→ **Collected data**:
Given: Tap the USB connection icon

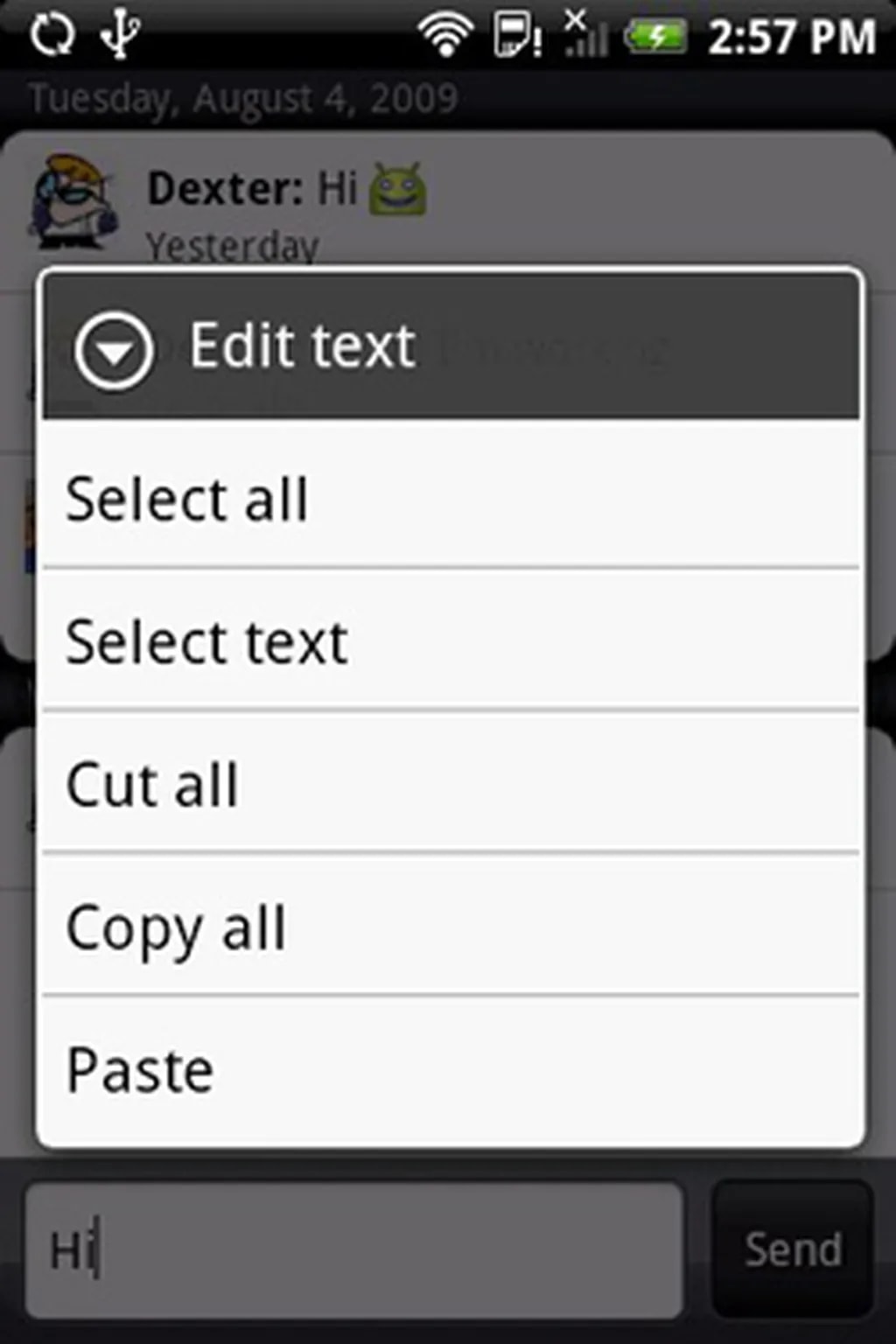Looking at the screenshot, I should 120,36.
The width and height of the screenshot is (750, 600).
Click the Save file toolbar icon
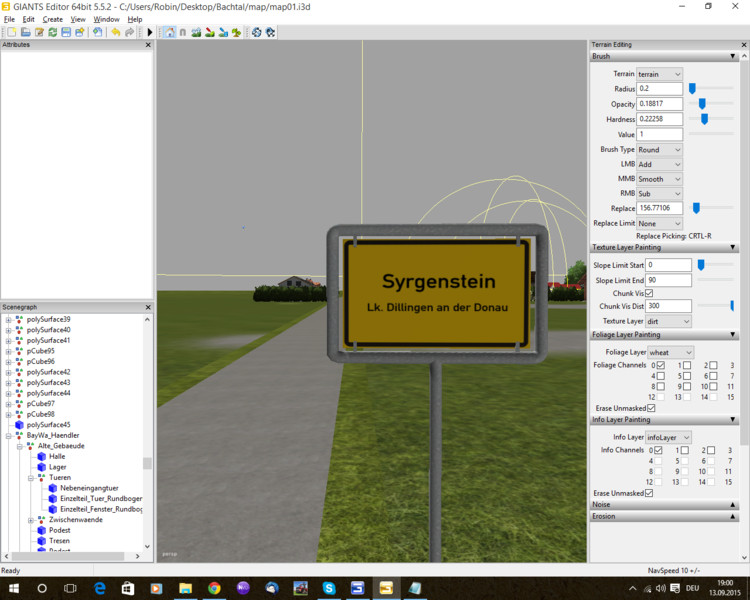coord(66,32)
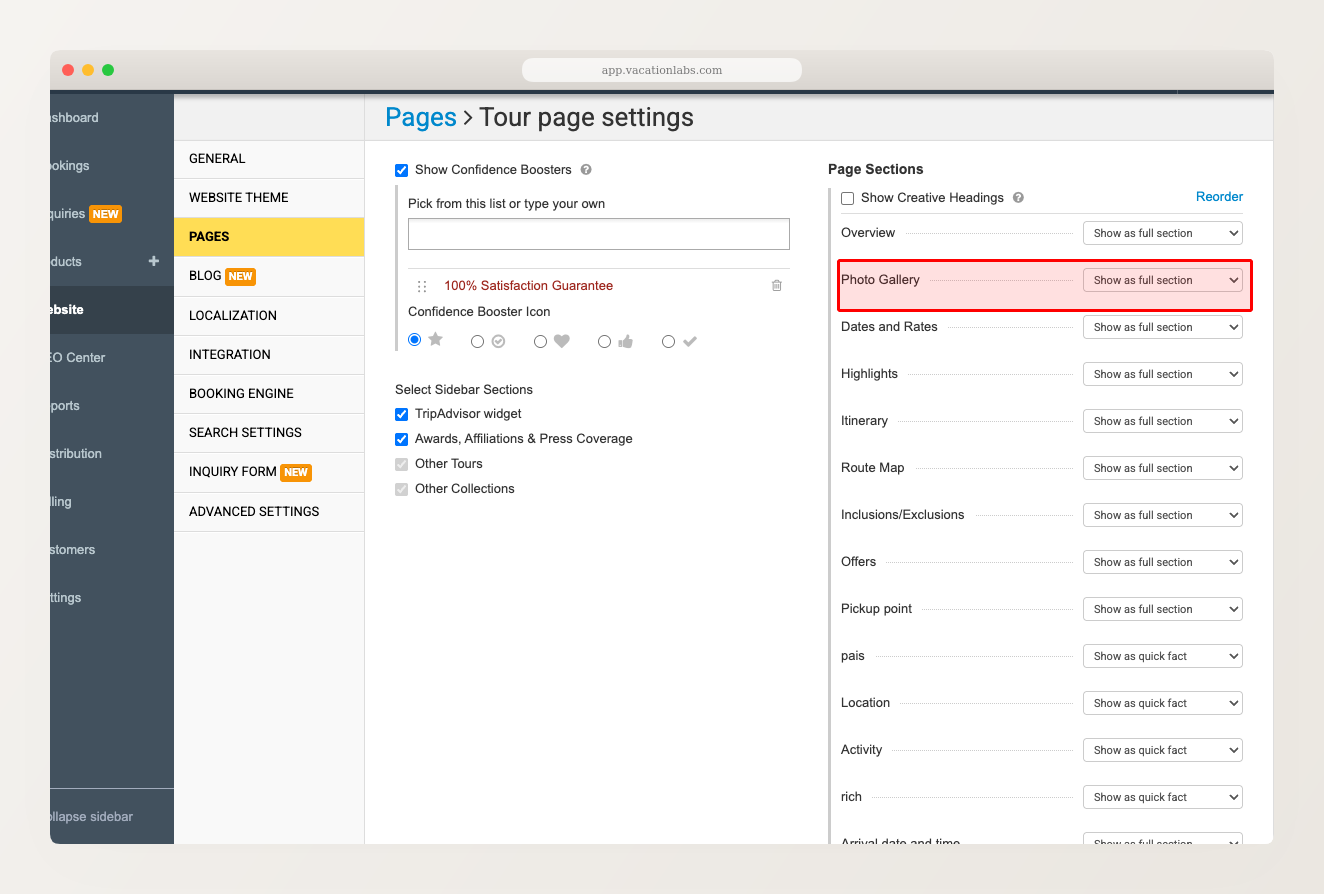Select the thumbs-up confidence booster icon

pos(604,341)
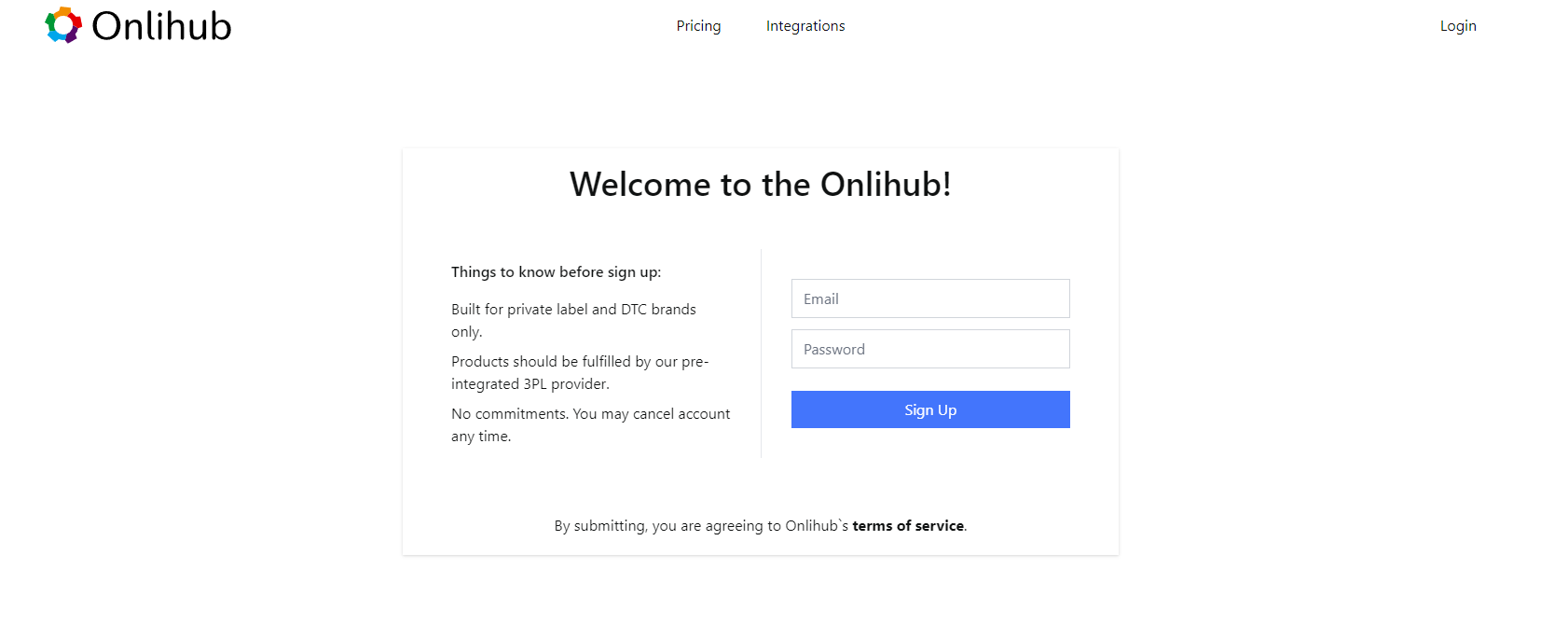Open the Pricing page
Screen dimensions: 1568x624
point(698,26)
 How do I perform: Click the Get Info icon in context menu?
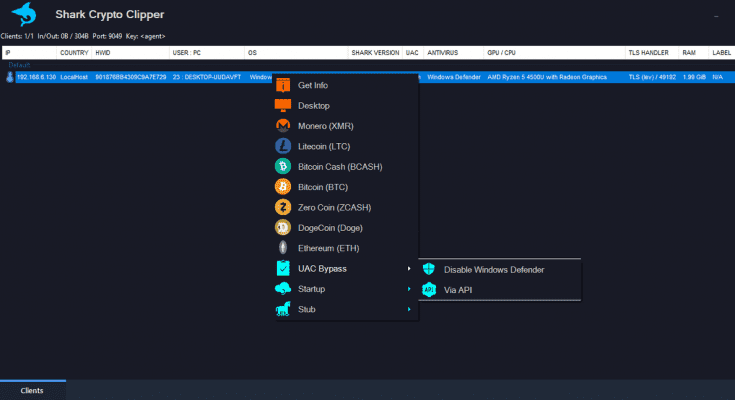[x=282, y=85]
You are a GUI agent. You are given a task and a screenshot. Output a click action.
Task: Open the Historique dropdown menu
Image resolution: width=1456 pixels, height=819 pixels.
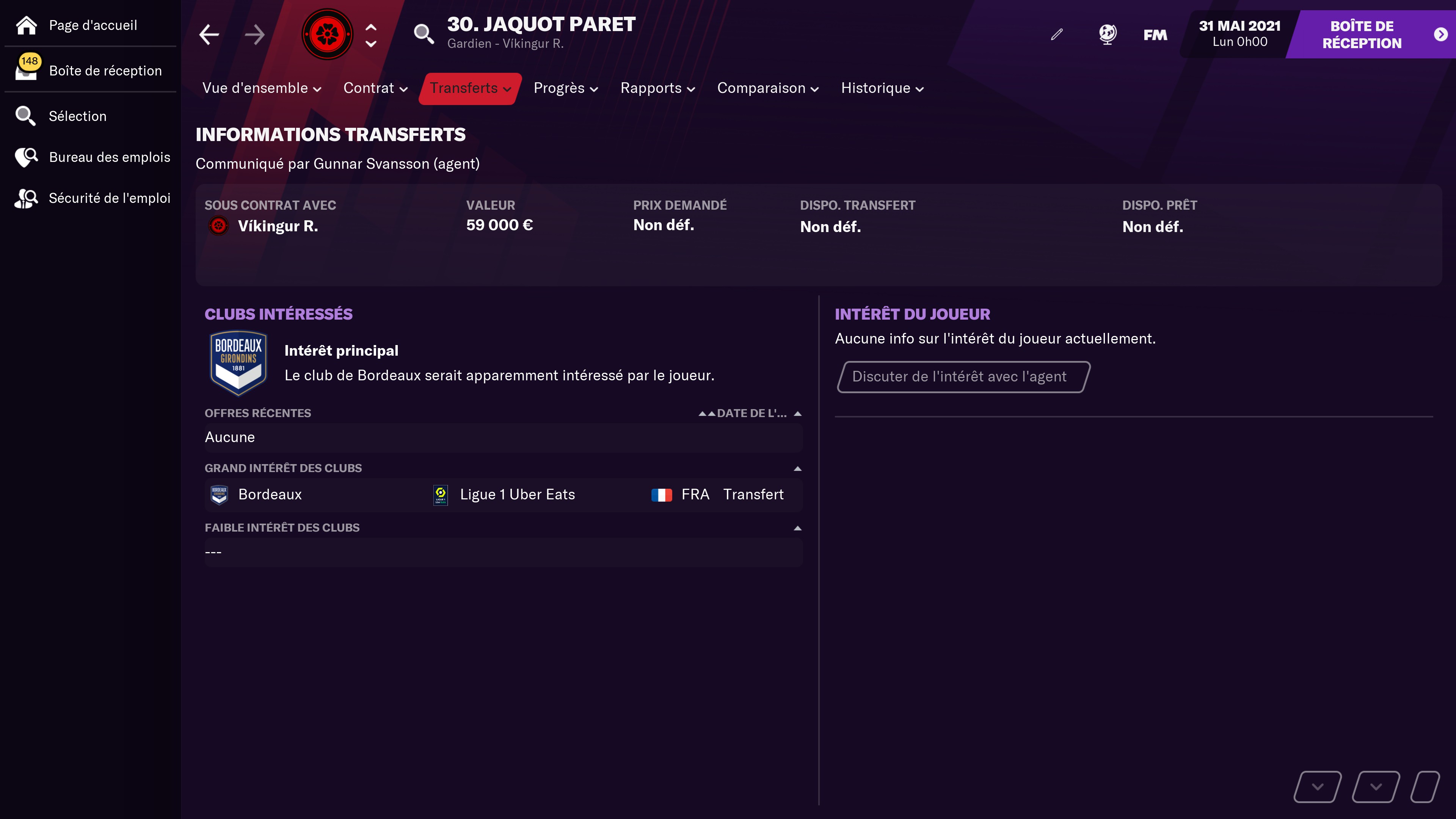[x=882, y=88]
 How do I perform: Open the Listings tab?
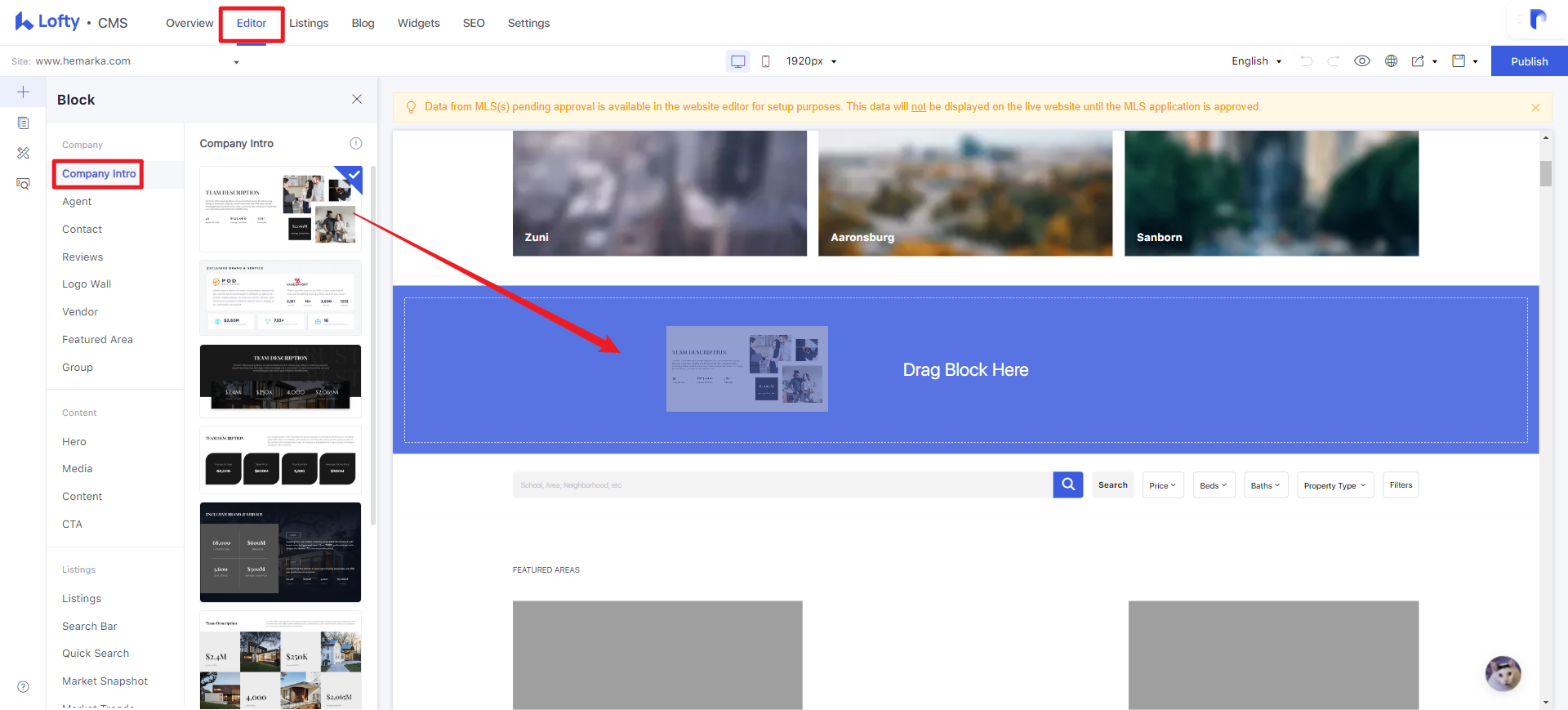click(309, 23)
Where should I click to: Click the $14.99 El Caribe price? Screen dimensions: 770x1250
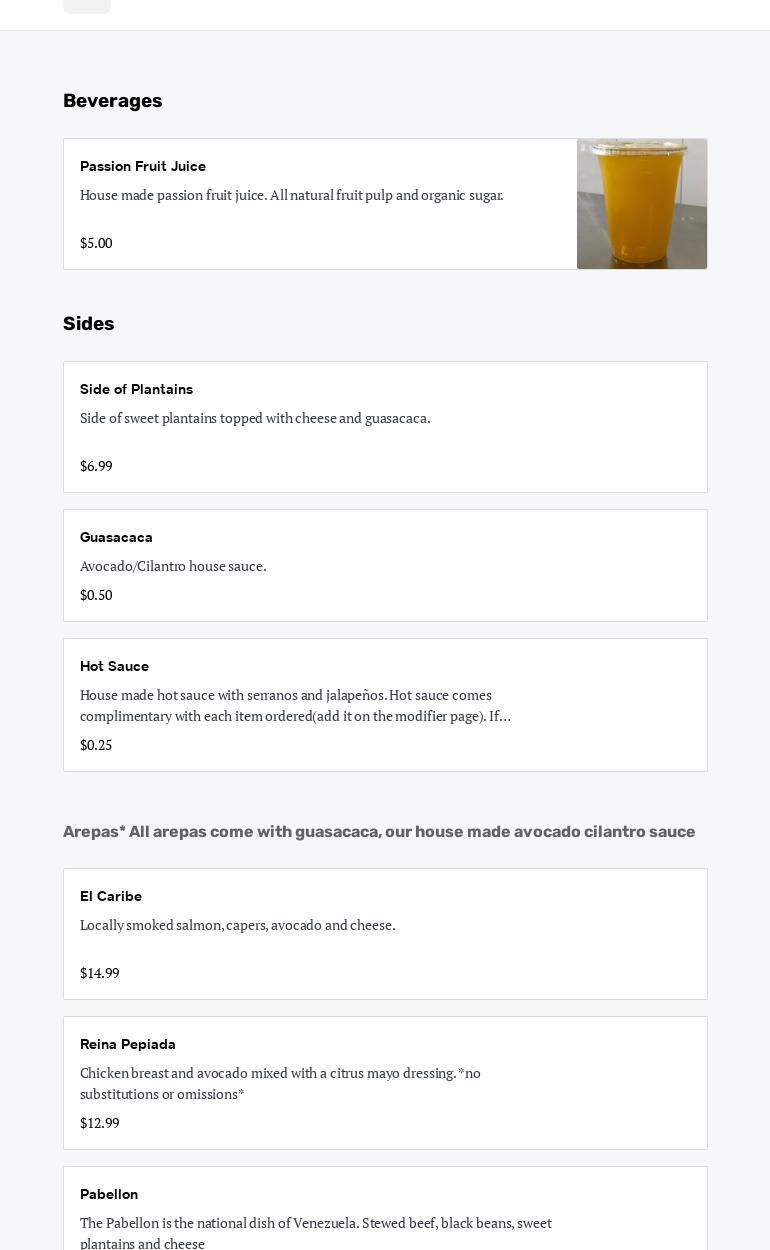[100, 973]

→ **Problem statement**:
Each entry should appear again exactly as written, pictures excluded.

→ **Result**:
Given: Tap the USB connection icon

Looking at the screenshot, I should 120,36.
The width and height of the screenshot is (750, 600).
Click the Save file toolbar icon
coord(66,32)
Select the thumbs-up confidence booster icon

pos(604,341)
Open the Pricing page
Screen dimensions: 1568x624
point(698,26)
 How do I perform: Click the Get Info icon in context menu?
[x=282, y=85]
You are a GUI agent. You are given a task and a screenshot. Output a click action.
Task: Open the Historique dropdown menu
Image resolution: width=1456 pixels, height=819 pixels.
[x=882, y=88]
 How do I perform: Open the Listings tab?
click(309, 23)
Where should I click to: Click the $14.99 El Caribe price? Screen dimensions: 770x1250
[100, 973]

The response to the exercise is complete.